▶ _WHAT IS REQUIRED_:
Report every line below that holds the word "using".

▶ _DATA RECORDS_:

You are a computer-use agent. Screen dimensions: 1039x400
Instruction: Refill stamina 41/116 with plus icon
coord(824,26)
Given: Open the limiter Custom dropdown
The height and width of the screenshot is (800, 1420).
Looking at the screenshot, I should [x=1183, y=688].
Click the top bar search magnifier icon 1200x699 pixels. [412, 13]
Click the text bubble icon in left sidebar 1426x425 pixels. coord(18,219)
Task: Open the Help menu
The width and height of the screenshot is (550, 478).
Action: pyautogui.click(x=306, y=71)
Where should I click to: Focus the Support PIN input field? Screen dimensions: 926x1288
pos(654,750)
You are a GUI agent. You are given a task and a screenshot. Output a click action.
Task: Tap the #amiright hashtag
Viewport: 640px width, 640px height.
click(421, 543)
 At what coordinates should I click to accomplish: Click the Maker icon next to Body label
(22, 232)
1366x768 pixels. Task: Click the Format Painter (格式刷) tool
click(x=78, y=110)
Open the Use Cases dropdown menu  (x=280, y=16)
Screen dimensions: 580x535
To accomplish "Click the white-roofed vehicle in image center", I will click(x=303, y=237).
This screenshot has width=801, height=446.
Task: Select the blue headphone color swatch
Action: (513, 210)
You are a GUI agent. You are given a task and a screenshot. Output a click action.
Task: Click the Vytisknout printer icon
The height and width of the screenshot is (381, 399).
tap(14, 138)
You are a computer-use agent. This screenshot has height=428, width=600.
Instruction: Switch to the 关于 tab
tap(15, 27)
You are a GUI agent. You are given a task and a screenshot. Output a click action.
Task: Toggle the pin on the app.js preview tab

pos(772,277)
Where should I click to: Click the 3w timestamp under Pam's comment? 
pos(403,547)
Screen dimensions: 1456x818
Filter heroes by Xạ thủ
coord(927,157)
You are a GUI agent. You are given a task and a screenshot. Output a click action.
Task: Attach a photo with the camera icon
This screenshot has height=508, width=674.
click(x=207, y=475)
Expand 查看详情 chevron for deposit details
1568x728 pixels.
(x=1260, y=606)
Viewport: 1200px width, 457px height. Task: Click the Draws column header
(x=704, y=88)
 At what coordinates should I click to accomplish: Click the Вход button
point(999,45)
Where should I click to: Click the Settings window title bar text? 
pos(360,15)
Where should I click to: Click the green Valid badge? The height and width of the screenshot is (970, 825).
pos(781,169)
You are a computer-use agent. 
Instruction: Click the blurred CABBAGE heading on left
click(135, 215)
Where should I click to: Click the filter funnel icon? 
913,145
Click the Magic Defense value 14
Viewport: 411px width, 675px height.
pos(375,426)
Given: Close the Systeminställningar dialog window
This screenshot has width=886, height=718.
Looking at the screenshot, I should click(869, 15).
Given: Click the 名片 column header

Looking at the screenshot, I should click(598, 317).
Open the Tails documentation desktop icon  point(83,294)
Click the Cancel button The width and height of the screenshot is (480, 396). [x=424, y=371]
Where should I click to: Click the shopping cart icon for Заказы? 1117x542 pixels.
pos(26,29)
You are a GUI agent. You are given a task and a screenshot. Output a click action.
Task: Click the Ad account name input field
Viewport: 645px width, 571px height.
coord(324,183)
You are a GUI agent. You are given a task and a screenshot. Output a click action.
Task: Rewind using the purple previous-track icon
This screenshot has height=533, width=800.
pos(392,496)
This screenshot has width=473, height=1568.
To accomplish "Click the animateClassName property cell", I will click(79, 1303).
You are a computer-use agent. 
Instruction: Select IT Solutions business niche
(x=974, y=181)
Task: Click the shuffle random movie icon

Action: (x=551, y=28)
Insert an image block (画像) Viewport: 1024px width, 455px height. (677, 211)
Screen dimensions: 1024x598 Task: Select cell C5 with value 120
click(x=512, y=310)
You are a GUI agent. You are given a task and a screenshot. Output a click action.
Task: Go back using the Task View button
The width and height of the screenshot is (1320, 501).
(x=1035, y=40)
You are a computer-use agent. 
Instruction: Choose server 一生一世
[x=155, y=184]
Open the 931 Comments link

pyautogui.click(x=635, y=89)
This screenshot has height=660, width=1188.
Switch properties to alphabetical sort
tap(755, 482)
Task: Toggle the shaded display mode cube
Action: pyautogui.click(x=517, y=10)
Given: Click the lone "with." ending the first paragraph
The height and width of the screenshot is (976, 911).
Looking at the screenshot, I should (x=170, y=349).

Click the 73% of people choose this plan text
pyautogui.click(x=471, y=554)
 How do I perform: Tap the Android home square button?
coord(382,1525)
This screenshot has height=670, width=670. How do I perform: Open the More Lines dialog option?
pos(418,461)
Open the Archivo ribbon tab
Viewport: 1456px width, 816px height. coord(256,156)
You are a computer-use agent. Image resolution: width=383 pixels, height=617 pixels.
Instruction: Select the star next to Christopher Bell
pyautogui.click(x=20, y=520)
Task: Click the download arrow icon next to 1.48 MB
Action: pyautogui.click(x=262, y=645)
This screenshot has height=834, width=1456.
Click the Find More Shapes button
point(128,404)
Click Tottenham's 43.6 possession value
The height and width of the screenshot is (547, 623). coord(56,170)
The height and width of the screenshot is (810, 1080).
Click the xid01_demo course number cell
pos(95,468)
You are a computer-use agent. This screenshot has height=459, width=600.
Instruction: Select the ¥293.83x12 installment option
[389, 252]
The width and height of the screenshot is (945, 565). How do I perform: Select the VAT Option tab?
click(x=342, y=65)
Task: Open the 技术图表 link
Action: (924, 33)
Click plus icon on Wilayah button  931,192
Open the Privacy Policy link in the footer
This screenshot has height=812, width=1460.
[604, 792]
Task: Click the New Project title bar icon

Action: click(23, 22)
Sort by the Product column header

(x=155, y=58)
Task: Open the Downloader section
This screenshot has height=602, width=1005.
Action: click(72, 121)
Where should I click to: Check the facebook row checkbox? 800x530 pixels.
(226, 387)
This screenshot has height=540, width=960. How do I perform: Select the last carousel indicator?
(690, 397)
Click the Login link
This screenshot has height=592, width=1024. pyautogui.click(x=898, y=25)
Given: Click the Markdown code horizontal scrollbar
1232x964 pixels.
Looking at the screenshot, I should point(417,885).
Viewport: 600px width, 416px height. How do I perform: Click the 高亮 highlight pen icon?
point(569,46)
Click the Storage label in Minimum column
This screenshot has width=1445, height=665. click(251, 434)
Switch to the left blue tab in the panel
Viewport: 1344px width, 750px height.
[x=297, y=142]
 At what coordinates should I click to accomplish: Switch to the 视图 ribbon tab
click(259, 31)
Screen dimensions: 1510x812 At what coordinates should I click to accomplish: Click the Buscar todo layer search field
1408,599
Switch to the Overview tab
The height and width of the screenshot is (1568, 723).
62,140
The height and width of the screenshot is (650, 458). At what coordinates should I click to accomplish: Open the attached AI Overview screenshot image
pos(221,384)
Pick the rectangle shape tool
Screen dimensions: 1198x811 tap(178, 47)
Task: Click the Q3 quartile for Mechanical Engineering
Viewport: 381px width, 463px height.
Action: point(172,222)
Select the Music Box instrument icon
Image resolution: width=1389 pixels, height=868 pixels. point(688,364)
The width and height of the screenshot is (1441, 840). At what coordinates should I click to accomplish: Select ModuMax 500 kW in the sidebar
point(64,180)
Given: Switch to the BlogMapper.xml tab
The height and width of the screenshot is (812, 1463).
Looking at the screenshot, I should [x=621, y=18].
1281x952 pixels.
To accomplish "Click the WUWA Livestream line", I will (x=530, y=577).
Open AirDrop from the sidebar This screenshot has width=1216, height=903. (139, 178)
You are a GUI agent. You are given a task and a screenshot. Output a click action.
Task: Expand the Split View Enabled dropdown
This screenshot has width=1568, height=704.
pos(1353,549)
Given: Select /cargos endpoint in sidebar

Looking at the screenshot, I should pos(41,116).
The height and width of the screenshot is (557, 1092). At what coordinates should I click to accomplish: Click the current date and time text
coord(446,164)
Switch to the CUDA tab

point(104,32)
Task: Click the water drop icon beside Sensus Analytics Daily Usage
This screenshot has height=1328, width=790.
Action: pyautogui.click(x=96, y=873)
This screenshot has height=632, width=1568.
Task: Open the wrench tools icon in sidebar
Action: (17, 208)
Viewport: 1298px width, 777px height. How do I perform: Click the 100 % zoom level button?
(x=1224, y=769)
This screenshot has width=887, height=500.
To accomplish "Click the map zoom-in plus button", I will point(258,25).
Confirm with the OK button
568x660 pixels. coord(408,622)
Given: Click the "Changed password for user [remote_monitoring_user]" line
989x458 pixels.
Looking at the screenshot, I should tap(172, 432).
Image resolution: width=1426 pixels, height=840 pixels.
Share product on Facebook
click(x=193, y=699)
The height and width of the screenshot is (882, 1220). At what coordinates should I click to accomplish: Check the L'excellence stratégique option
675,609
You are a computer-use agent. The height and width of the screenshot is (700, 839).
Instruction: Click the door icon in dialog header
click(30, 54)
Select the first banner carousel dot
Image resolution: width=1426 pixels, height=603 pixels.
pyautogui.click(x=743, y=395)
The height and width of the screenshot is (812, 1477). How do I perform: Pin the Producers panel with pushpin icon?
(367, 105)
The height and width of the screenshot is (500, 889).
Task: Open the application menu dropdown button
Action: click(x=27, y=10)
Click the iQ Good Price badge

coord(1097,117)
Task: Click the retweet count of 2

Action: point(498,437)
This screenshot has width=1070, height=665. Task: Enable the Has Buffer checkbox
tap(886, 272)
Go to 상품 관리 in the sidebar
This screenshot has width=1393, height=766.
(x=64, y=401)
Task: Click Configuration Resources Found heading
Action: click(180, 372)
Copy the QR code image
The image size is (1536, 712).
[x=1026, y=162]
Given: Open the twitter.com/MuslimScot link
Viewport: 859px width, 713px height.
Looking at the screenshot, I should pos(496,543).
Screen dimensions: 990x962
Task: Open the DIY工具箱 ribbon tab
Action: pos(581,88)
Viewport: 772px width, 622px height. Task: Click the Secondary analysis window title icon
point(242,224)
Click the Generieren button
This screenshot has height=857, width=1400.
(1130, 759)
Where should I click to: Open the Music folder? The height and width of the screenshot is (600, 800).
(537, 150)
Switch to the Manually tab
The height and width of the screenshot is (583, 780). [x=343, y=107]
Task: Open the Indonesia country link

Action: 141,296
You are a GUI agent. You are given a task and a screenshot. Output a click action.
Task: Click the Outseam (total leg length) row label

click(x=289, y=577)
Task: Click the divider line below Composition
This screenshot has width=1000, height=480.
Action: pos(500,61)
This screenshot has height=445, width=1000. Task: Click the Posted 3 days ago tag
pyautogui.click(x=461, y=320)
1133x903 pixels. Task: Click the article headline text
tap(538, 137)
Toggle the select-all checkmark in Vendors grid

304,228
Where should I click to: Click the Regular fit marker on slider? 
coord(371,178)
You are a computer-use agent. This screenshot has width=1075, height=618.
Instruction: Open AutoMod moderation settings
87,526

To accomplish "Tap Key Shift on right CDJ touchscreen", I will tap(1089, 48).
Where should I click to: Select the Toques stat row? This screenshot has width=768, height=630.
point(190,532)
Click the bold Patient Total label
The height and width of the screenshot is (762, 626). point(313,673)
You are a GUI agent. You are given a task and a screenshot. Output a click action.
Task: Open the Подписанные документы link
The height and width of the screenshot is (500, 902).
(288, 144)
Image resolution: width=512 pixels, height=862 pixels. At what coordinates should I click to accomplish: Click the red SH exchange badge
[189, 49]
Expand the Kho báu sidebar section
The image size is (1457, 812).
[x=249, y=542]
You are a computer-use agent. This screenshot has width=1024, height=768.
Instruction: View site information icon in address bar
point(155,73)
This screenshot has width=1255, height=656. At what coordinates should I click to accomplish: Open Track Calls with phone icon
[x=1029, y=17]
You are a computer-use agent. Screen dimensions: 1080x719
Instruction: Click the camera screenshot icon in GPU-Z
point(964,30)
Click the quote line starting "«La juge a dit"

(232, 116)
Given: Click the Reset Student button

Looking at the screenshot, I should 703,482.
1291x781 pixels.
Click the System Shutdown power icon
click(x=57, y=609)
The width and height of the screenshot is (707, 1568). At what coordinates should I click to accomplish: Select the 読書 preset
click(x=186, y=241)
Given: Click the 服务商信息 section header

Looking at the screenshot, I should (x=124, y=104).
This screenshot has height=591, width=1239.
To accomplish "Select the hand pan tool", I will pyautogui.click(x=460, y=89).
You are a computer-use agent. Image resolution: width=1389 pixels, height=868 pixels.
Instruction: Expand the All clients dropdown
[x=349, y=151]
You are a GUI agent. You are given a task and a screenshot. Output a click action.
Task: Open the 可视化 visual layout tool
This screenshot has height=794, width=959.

▶ _REPLY TO THE TASK_:
Task: Rewind using the purple previous-track icon
Task: Go back using the Task View button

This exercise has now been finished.